* _PAGE_:
▼
JPA date literal

问题

How represent a date in a JPA query, without using (typed) parameters?
If the date is really fixed (for example, 1 mar 1980), the code:

TypedQuery<MyEntity> q = em.createQuery("select myent from db.MyEntity myent where myent.theDate=?1", db.MyEntity.class).setParameter(1, d);

having set:

Date d = new Date(80, Calendar.MARCH, 1);

is quite verbose, isn't it? I would like to embed 1980/1/3 into my query.

UPDATE: I modified the sample date to 1980/1/3, because 1980/1/1 as it was, was ambiguous.

回答1:

IIRC you can use date literals in JPQL queries just like you do it in JDBC, so something like:

// d at the beginning means 'date'
{d 'yyyy-mm-dd'} i.e. {d '2009-11-05'}

// t at the beginning means 'time'
{t 'hh-mm-ss'} i.e. {t '12-45-52'}

// ts at the beginning means 'timestamp'; the part after dot is optional
{ts 'yyyy-mm-dd hh-mm-ss.f'} i.e. {ts '2009-11-05 12-45-52.325'}

should do the work (the curly braces and apostrophes are required).

回答2:

I used criteriaQuery for my querys, its just great. It looks like:

@Override
public List<Member> findAllByDimensionAtTime(Dimension selectedDimension,
        Date selectedDate) {
    CriteriaBuilder criteriaBuilder = em.getCriteriaBuilder();
    CriteriaQuery<Member> criteriaQuery = criteriaBuilder
            .createQuery(Member.class);
    Root<Member> member = criteriaQuery.from(Member.class);
    criteriaQuery
            .select(member)
▲
* _STORED DATA_:
▼
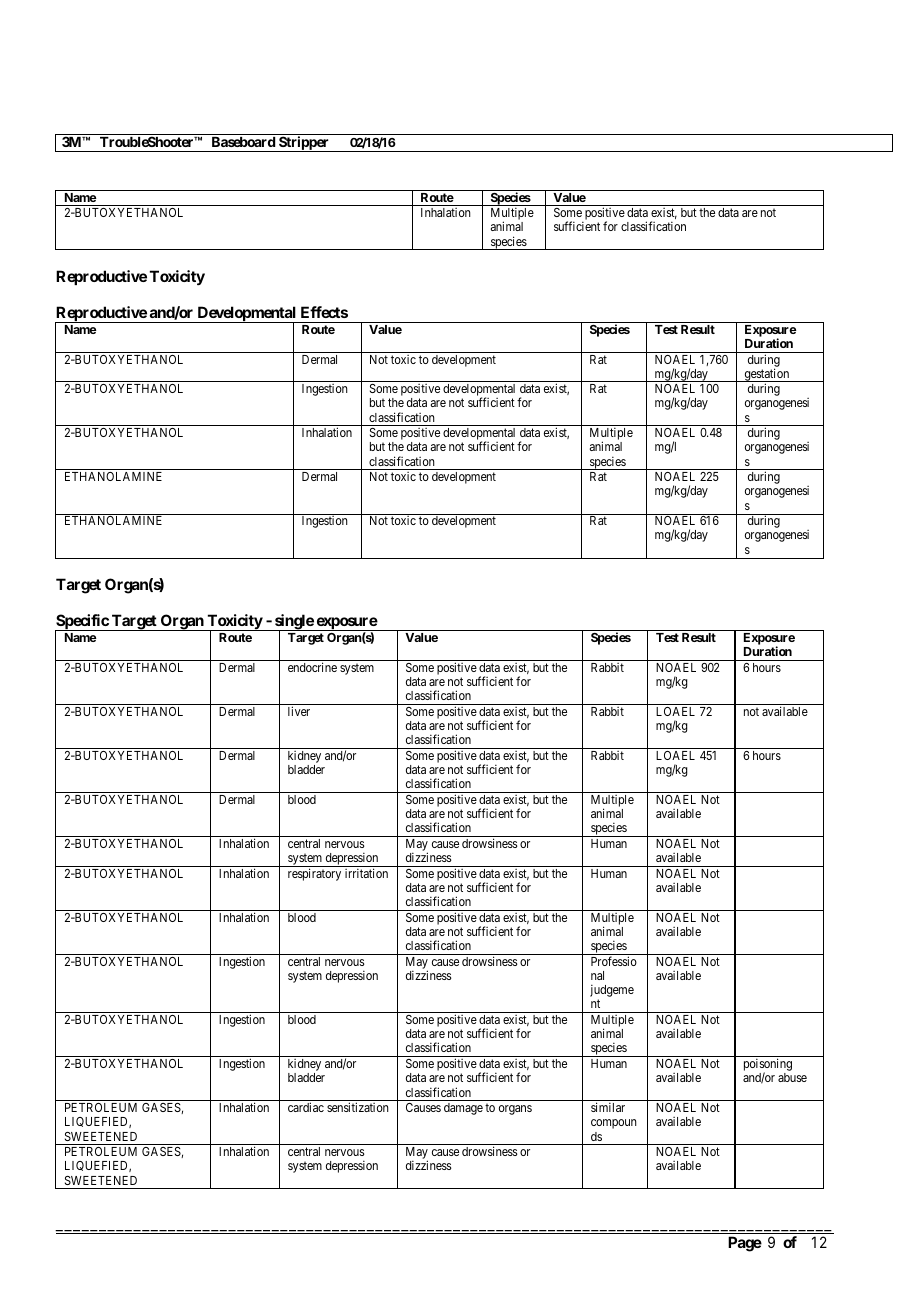  Describe the element at coordinates (82, 623) in the screenshot. I see `Specific` at that location.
▲
* _WHAT THE TASK REQUIRES_: Copy everything from "If the date" down to "into my query." in the JPA date literal thread, substituting "wordy" for "verbose". The listing has nothing to do with the JPA date literal thread.

* _ANSWER FOR THE TASK_:
If the date is really fixed (for example, 1 mar 1980), the code:

TypedQuery<MyEntity> q = em.createQuery("select myent from db.MyEntity myent where myent.theDate=?1", db.MyEntity.class).setParameter(1, d);

having set:

Date d = new Date(80, Calendar.MARCH, 1);

is quite wordy, isn't it? I would like to embed 1980/1/3 into my query.